Top of Data supplied
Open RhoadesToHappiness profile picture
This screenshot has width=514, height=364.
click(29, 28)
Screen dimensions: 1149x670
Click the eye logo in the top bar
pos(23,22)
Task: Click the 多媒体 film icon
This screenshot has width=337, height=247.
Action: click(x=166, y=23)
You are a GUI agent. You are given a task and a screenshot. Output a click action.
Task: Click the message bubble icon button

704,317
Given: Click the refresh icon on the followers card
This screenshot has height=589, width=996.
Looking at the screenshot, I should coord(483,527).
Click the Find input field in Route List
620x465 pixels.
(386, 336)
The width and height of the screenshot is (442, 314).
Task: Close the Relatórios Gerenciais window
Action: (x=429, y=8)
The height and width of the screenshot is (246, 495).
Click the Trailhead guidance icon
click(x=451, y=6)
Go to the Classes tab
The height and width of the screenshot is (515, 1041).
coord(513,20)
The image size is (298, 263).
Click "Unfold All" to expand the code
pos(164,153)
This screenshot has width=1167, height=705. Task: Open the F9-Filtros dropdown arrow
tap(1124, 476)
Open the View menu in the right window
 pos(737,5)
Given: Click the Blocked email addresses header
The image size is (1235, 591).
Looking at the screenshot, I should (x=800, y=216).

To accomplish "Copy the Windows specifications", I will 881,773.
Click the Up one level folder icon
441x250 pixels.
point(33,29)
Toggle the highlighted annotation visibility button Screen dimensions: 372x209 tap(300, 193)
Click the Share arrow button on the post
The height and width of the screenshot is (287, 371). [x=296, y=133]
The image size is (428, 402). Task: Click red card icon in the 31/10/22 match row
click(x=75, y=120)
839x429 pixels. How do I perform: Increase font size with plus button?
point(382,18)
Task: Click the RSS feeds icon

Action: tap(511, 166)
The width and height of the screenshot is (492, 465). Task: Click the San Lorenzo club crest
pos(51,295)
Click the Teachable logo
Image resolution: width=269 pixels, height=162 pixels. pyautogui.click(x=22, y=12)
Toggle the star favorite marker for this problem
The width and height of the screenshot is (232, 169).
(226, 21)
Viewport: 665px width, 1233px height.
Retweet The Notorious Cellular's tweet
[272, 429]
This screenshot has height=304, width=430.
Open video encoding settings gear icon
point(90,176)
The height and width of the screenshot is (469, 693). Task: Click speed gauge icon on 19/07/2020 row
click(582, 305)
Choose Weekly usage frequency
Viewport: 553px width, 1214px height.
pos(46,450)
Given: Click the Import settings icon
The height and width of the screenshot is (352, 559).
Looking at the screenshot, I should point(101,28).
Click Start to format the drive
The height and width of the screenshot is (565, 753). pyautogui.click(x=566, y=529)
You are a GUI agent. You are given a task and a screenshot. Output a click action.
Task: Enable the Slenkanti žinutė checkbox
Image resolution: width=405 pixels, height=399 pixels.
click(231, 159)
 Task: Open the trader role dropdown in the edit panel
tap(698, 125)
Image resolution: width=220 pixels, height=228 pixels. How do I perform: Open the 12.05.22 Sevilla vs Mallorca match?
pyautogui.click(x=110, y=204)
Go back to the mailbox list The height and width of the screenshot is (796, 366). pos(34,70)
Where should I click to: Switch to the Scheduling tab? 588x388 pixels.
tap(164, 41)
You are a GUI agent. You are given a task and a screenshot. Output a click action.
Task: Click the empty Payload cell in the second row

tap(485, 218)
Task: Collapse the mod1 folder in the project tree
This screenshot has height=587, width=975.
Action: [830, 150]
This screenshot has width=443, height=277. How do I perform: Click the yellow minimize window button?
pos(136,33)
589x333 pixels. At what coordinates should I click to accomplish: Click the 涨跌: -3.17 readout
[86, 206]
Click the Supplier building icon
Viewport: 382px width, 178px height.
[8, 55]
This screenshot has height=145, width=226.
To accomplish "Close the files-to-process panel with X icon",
Bottom of Data supplied
Go through the records and count every line with the word "Toggle"; the answer is the number alone.

▶ _Expected answer_
2